A comprehensive guide to Master Limited Partnership (MLP), including its definition, structure, legal considerations, examples, and historical context.
A Master Limited Partnership (MLP) is an unincorporated business entity that combines the tax benefits of a partnership with the liquidity of publicly traded securities. The structure emulates a traditional partnership but allows for investor shares (units) to be traded on public exchanges.
An MLP is certified in a public office, where its agreement and structure are formalized. The certification creates a recognized business entity that operates with distinct rules compared to corporations or traditional partnerships. The formation necessitates adherence to regulatory standards pertinent to publicly traded entities.
MLPs benefit from pass-through taxation, meaning the income earned by the partnership is only taxed once at the investor level, avoiding double taxation that corporations face.
While the general partner has unlimited liability, limited partners enjoy liability protection, only risking their initial investment.
MLPs are prevalent in the natural resources and energy sectors, including oil and gas pipelines. Their structure suits asset-heavy companies requiring stable cash flows to distribute to investors.

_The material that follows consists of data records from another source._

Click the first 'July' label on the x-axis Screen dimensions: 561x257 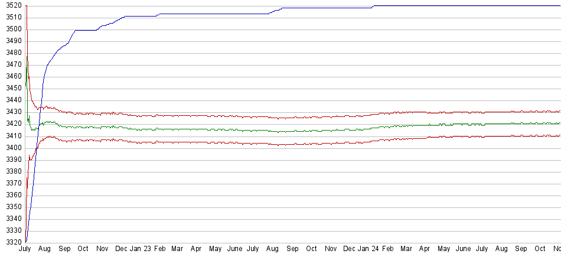pos(25,249)
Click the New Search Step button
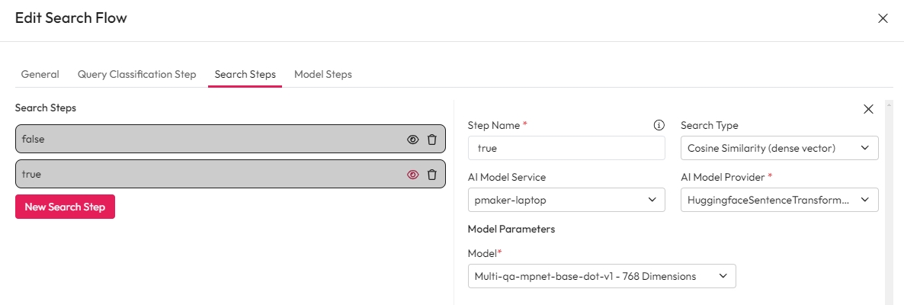904x305 pixels. (65, 207)
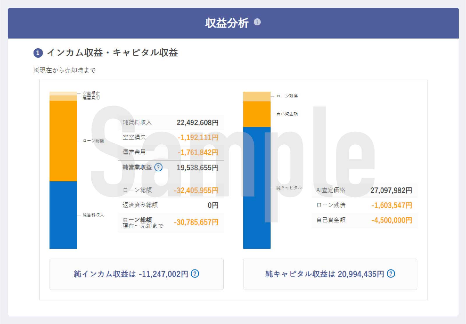466x324 pixels.
Task: Select the 空室損失 row value -1,192,111円
Action: click(x=198, y=137)
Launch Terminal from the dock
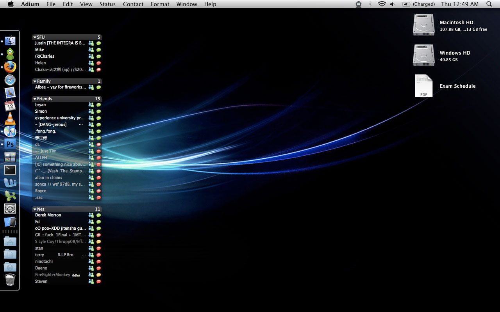The image size is (500, 312). pyautogui.click(x=10, y=170)
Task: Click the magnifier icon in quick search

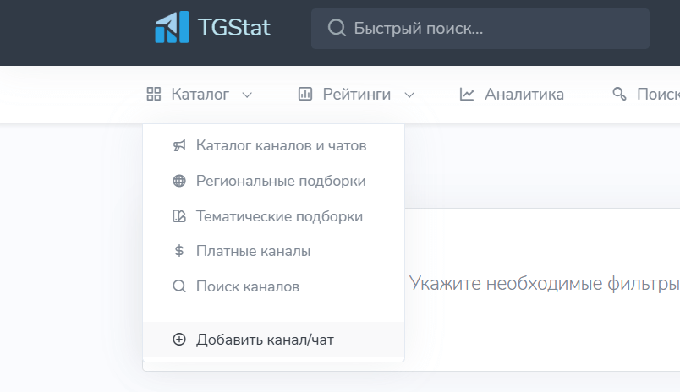Action: [x=337, y=28]
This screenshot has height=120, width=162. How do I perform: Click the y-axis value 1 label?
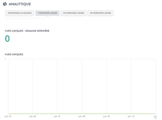click(5, 59)
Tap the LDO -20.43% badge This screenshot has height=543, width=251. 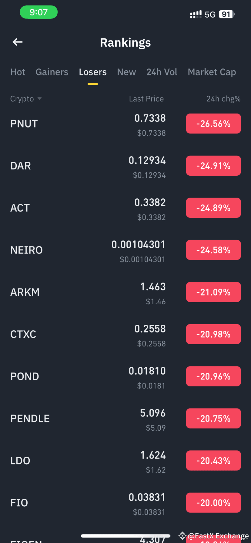click(x=213, y=461)
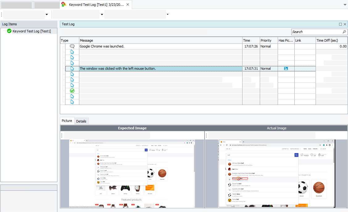Toggle the float mode of the Test Log panel

pyautogui.click(x=340, y=24)
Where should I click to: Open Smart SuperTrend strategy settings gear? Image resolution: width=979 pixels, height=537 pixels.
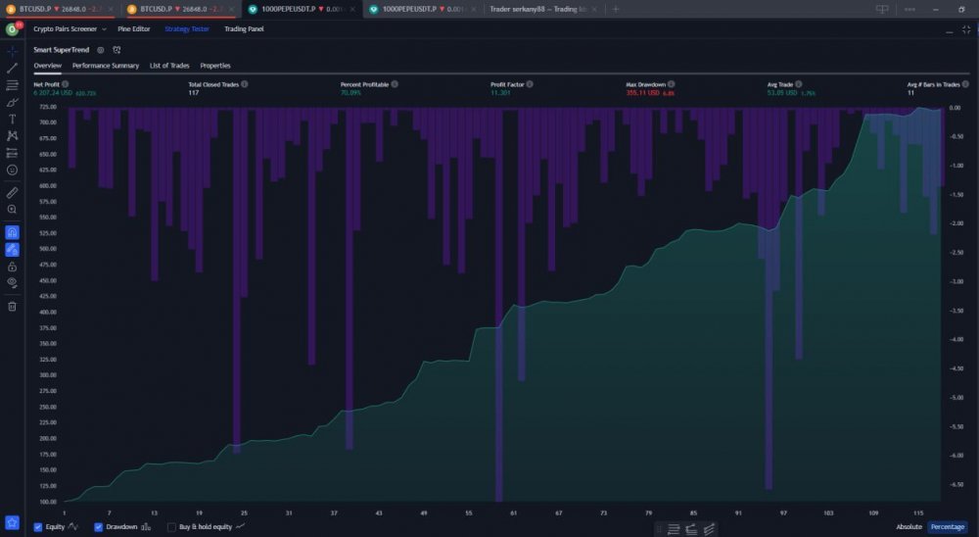(x=101, y=50)
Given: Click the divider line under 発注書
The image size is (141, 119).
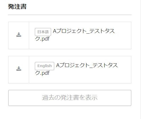Looking at the screenshot, I should coord(70,15).
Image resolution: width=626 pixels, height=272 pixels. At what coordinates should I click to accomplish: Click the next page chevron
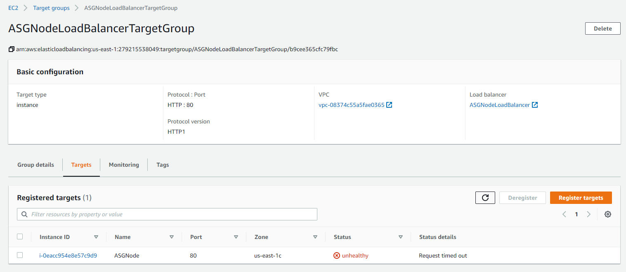588,214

Certain real estate operations also employ the MLP structure, leveraging benefits in tax and investment liquidity.
The concept of MLPs began in the 1980s as a method to attract capital into the energy sector. The Tax Reform Act of 1986 and subsequent legislation provided clearer guidelines and benefits, encouraging the growth of MLPs in various sectors.
Regulations have evolved, but primarily the legal framework around MLPs ensures fair trading practices and investor protections, aligned with securities laws.